You could have a tape of infinite length, and if you only ever request "the next one" then clearly the latency is constant.
> And on a practical computer the size of N ...
Don't be silly. N is the size of the input set, not the size of the universe.
No, you can clearly see the O(sqrt(N)) trend at every level of the memory hierarchy.
Lines goes up, then goes down. Very much unlike sqrt.
I’m glad other people are having this conversation now and not just me.
All the time.
IP addresses
permutation arrays (⍋⍋)
Sometimes I pretend characters are numbers; short fixed-length strings (like currencies or country codes or even stock tickers) can be numbers.
If I can get away with it, a radix sort is better than anything else.
More often than not. Sorting by morton code, sorting by index, etc.
Stop faffing about with college text book solutions to problems like you’re filling in a bingo card and use a real database. Otherwise known as Architecture.
I haven’t touched a radix sort for almost twenty years. In that time, hardware has sprouted an entire other layer of caching. I bet you’ll find that on real hardware, with complex objects, a production-ready Timsort is competitive with your hand written radix sort.

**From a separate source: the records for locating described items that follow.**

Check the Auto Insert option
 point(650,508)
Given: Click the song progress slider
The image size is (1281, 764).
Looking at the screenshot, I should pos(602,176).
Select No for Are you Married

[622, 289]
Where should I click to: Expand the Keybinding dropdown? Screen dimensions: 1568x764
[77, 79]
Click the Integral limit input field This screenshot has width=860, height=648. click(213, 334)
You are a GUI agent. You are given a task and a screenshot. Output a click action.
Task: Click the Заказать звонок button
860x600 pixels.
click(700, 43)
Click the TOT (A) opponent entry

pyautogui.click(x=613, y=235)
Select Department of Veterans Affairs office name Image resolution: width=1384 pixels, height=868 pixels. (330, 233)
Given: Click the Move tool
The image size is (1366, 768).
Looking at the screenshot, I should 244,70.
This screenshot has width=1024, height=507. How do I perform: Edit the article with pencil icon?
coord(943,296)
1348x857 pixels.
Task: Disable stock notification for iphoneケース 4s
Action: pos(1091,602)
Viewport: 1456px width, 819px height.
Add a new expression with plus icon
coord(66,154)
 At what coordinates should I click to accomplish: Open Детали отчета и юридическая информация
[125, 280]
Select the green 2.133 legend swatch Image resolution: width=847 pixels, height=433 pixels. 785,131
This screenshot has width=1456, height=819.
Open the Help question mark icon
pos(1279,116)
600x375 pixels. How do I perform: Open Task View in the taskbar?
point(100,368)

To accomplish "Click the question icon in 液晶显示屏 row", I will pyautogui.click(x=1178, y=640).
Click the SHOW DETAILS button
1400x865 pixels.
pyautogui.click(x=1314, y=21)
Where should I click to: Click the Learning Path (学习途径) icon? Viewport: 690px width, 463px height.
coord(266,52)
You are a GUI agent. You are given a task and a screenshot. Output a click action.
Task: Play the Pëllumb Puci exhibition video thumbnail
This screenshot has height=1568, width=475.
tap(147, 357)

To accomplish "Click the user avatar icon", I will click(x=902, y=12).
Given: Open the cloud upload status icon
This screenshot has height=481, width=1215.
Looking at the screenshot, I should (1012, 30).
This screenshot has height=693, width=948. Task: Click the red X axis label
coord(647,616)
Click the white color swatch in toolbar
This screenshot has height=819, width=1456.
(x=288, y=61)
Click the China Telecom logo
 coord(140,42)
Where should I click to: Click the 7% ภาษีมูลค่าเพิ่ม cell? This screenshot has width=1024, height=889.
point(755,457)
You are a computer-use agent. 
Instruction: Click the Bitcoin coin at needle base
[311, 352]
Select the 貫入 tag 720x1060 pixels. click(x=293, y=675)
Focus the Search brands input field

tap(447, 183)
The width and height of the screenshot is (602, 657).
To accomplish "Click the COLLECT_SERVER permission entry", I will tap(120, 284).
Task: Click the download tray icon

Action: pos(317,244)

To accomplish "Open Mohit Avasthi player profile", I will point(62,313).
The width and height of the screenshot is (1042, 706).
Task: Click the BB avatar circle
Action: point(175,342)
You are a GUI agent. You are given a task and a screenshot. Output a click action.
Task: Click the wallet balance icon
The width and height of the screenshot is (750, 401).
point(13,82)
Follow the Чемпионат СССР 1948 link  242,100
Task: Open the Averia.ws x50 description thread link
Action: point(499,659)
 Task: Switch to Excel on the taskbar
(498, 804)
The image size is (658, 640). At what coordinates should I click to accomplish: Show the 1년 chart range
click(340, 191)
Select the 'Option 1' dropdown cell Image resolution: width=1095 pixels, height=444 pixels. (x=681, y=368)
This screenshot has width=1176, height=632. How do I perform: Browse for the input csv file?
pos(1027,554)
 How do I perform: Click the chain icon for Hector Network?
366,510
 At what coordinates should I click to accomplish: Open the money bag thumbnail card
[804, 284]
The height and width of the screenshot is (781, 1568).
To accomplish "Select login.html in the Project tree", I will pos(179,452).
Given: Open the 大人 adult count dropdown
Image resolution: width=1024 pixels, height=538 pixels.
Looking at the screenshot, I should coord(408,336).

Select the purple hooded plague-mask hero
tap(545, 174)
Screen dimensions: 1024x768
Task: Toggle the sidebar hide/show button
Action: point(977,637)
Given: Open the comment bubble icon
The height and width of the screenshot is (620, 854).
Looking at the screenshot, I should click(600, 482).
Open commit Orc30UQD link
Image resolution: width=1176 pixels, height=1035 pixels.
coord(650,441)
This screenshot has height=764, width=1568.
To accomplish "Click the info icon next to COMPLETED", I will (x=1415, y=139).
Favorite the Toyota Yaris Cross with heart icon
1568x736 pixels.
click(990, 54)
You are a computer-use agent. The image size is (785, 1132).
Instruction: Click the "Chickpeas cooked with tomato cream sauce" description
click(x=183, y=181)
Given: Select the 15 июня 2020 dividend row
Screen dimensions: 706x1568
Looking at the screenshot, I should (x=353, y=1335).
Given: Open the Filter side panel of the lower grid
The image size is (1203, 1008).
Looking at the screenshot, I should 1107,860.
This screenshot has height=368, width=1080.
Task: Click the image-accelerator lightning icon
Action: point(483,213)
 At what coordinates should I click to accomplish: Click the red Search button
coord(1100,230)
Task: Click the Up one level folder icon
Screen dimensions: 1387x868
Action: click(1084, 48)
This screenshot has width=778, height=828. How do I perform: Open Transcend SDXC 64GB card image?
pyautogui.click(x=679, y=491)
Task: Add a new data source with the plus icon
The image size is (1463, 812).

> and use a real database.
I'm not going to use a database to store tens of billions of 3D vertices. And I'm not going to use a database to sort them, because it's multiple times, probably orders of magnitude faster to sort them yourself.
It's weird to impose completely out-of-place suggestions onto someone who does something completely different to what you're thinking of.
In high performance systems, constant time random access is just not constant.